# [WHAT IS NEEDED]
Pictures should be excluded; otherwise, copy every entry exactly.

--- START ---

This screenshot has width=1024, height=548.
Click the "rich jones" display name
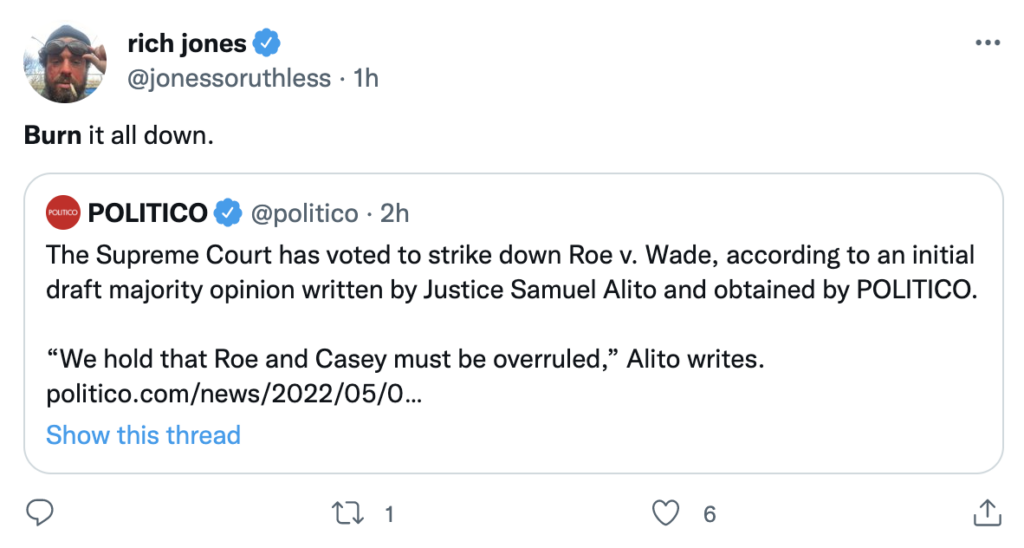pyautogui.click(x=187, y=43)
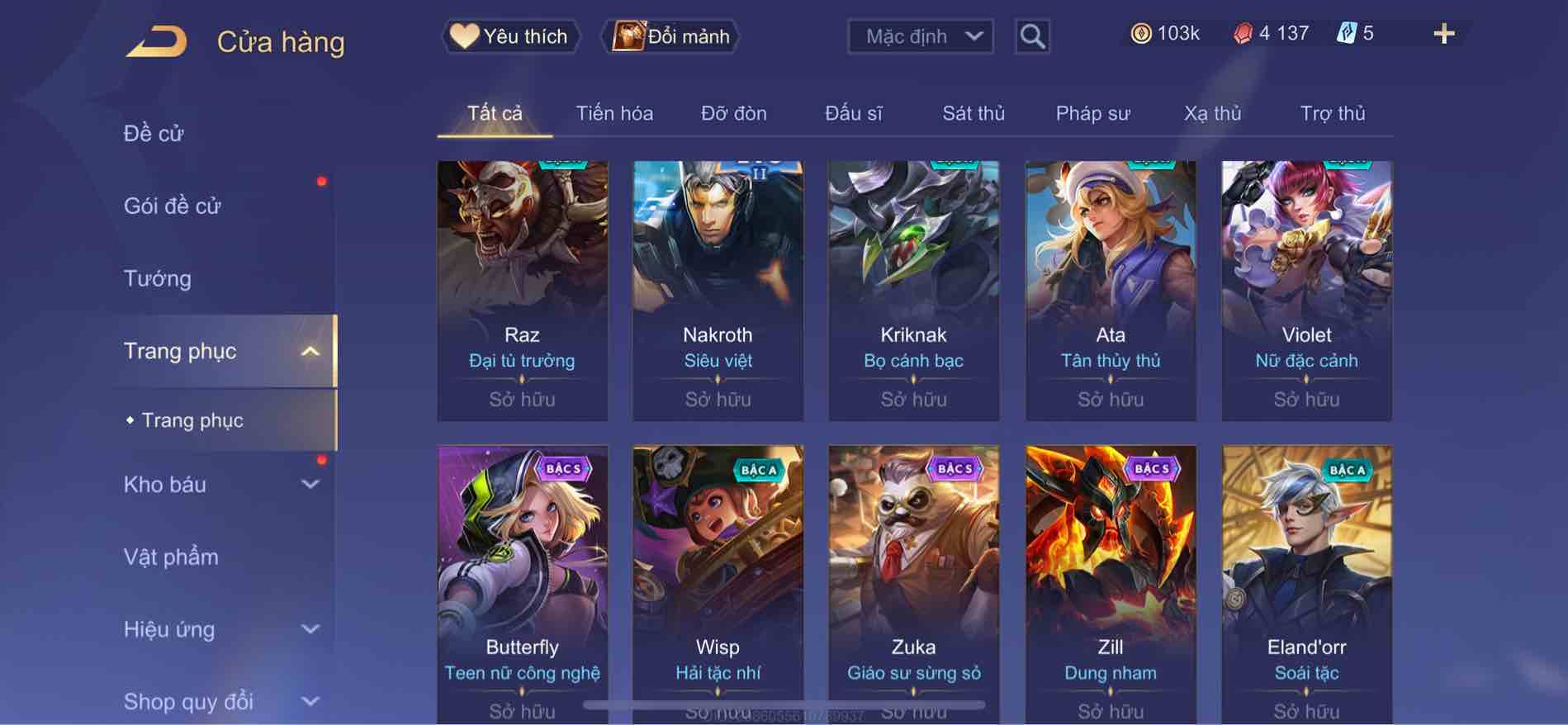Screen dimensions: 1568x725
Task: Expand the Kho báu sidebar section
Action: point(310,485)
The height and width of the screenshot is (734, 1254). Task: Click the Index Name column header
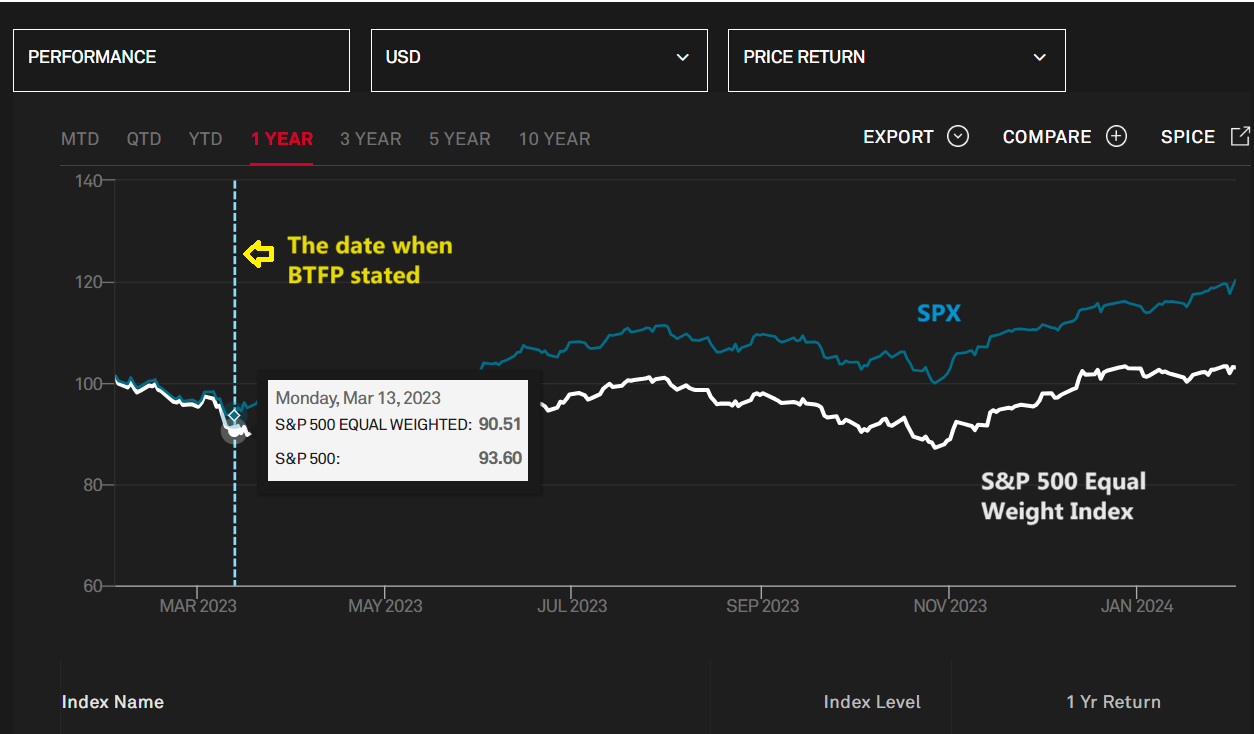click(x=113, y=702)
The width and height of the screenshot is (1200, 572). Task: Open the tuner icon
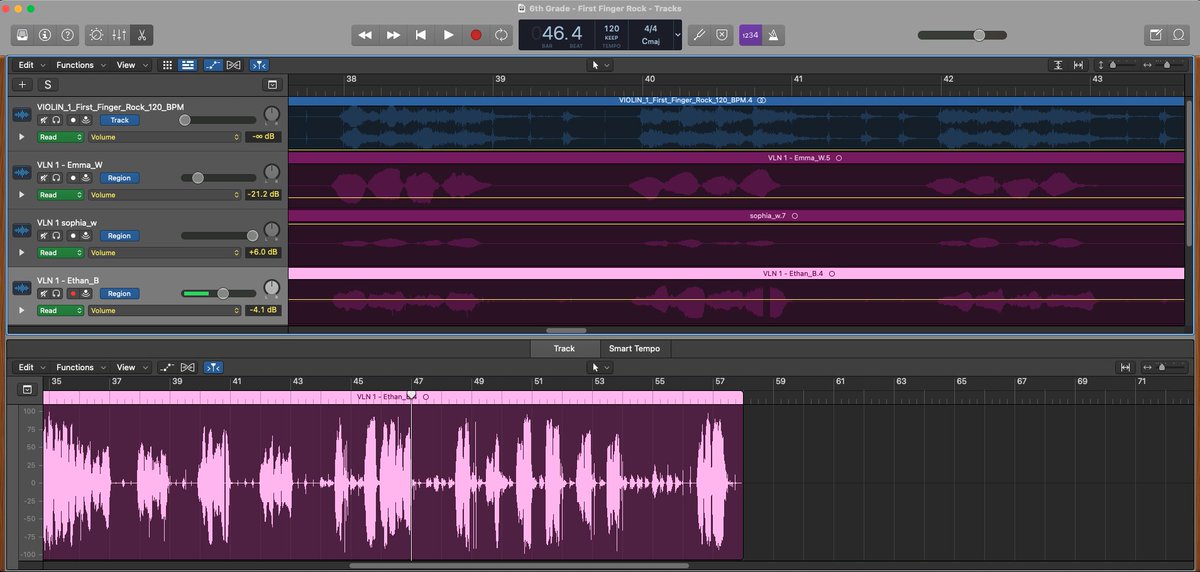[x=700, y=34]
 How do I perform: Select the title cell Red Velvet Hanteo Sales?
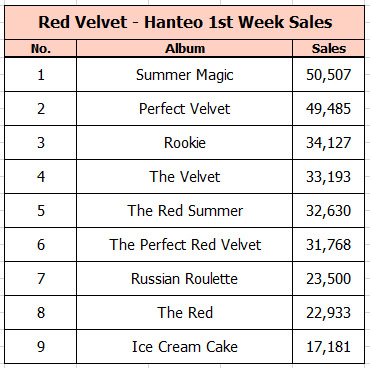[x=185, y=22]
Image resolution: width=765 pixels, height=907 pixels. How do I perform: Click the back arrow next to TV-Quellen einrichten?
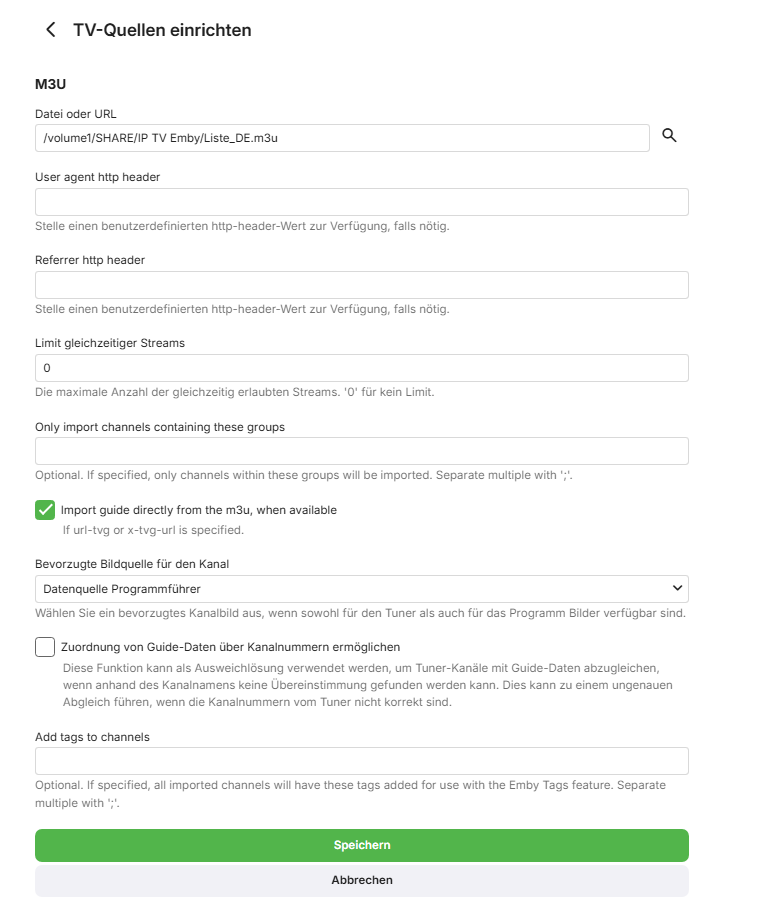pyautogui.click(x=50, y=30)
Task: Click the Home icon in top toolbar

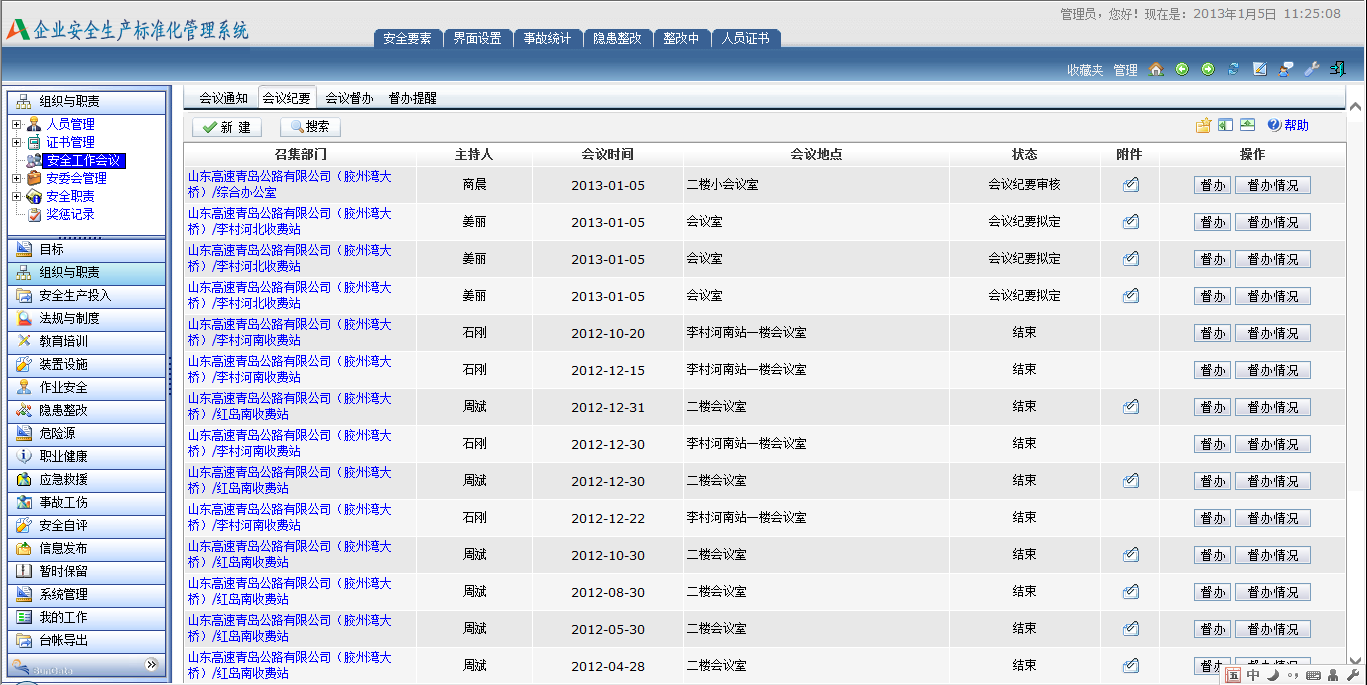Action: (x=1156, y=69)
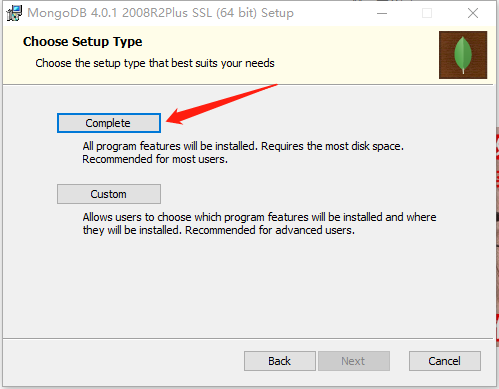Click the greyed-out maximize window button
Screen dimensions: 499x389
click(427, 13)
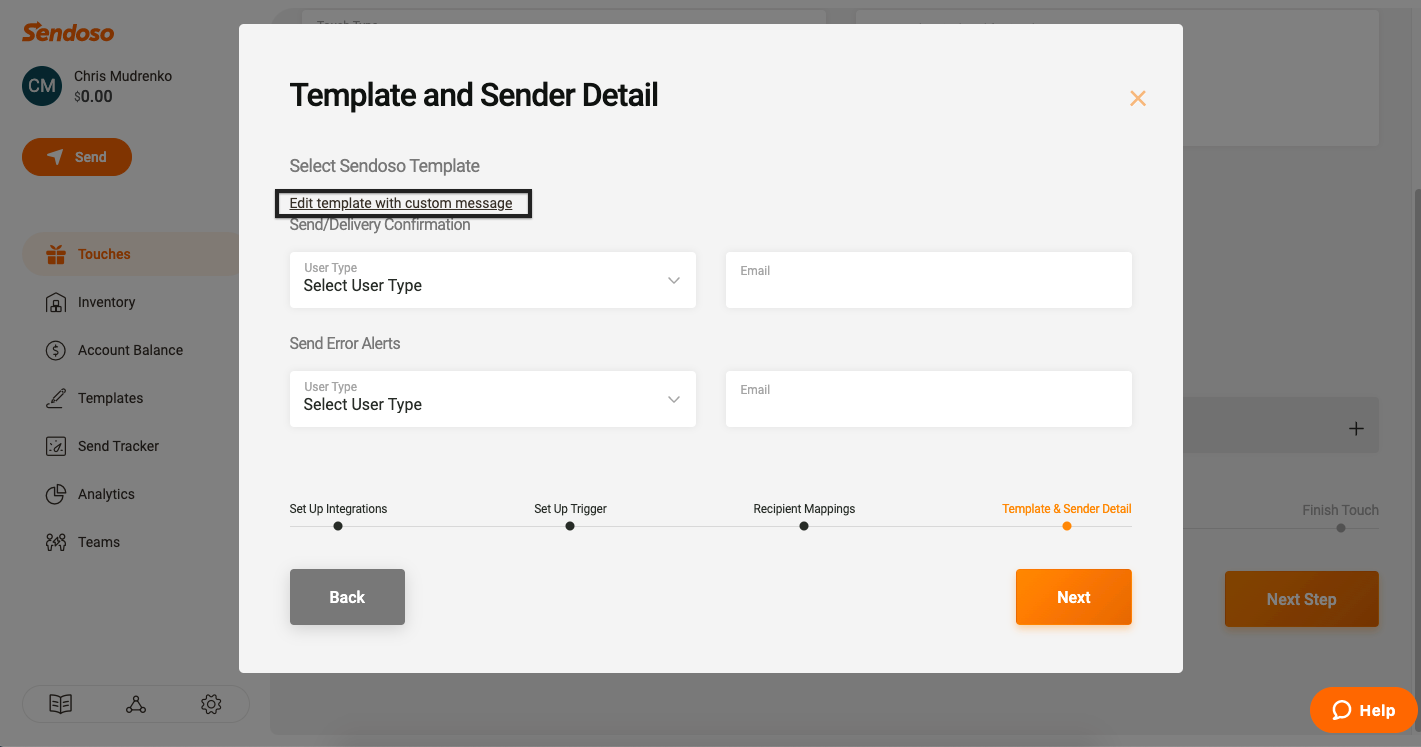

--- END ---

# [EXPECTED ANSWER]
This screenshot has width=1024, height=548.
Click the "rich jones" display name
pyautogui.click(x=187, y=43)
Screen dimensions: 1568x725
Task: Expand the Kho báu sidebar section
Action: point(310,485)
The height and width of the screenshot is (734, 1254). Task: Click the Index Name column header
click(x=113, y=702)
The width and height of the screenshot is (1200, 572). Task: Open the tuner icon
[x=700, y=34]
 How do I perform: Select the title cell Red Velvet Hanteo Sales?
[x=185, y=22]
Image resolution: width=765 pixels, height=907 pixels. How do I perform: Click the back arrow next to TV-Quellen einrichten?
pyautogui.click(x=50, y=30)
Task: Click the Home icon in top toolbar

Action: (x=1156, y=69)
Click the greyed-out maximize window button
Screen dimensions: 499x389
click(427, 13)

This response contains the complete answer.